Monday, July 29, 2013

Diamonds Are a Girl's Best Friend

Hi All! Long time no blog, eh?

Something huge happened recently. I'm talking 2 carats and a platinum setting huge.

My engagement ring finally sold!!!!!!

I know some of you may be wondering if I feel okay about it or feel unsure if you should be happy for me or sad. And honestly, I'm over the moon.

I don't mean to come off callous at all. That is the furthest from my intentions and I'm sure I'm going to catch some flack for it, but, whatever. I struggled with the decision to sell my ring because I loved it. It was so different and it was such a personal decision for Chris. But, after I found out about all the other stuff, it just hurt. It represented something that would never happen and I didn't want to hold on to something that I wasn't even sure if it meant what I thought. So, in October I took my ring to a huge Tacori dealer in Virginia. I felt that I would get my money's worth and this ring would go to someone who would love it as much as I did.

And ooooh girl was that trip a t-rip. The gentleman that I worked with at the jeweler was very nice and didn't ask why I was selling. So he took the ring and told me that he was going to dismantle it to weigh it and make all the inspections to make sure things were up to snuff. Well, he came back in and sat the carcass of my engagement ring on the table. I'm talking the thing was in two pieces- diamond separate from the setting. Head and body in pieces. I actually had to stifle a gasp just because it was so pretty and so broken. Ha, kinda ironic, huh? The gentleman, J, asked if I was okay and if I wanted to move forward, which I appreciated. But, I was solid in my decision. Even though it was hard to let it go.

Months passed and having that loose end undone was hard. I just wanted to be finished with everything and this last piece of the puzzle was keeping me from doing that. Finally, I got the email that it had sold. I was elated. I am elated.

I. am. done.

I can't explain to you what this means to me. Hell, I don't really know what it means yet.

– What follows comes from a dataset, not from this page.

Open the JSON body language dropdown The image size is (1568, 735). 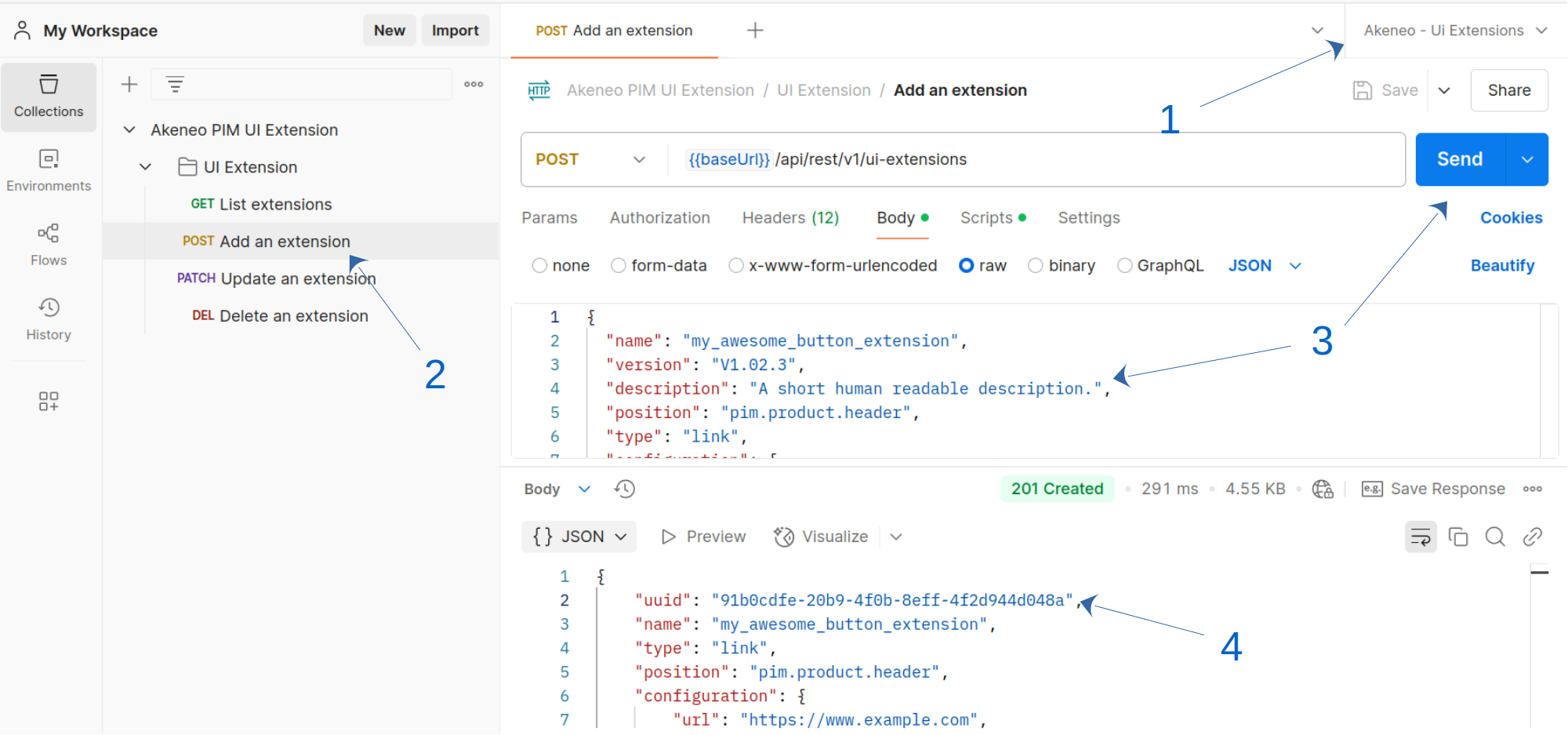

All I know is, is that I'm free.

And I got my Loubs.

If you know anything about me, you know I love my shoes. And I love Louboutins more than any other shoe in this world. When I decided to sell my ring, I made a promise to myself that I would buy my first pair, for two reasons.

1. I've always wanted a pair
2. Chris would have wanted me to

I'd like that think that Chris is happy with my decision to do this for myself. Because- guilt be damned- I fucking deserve it. I always feel guilty saying it, but, it's true. I've had a year from hell and he left me a gift of sorts that can help me do things for myself. So, thank you Chris. I get to start my life over in a beautiful pair of shoes!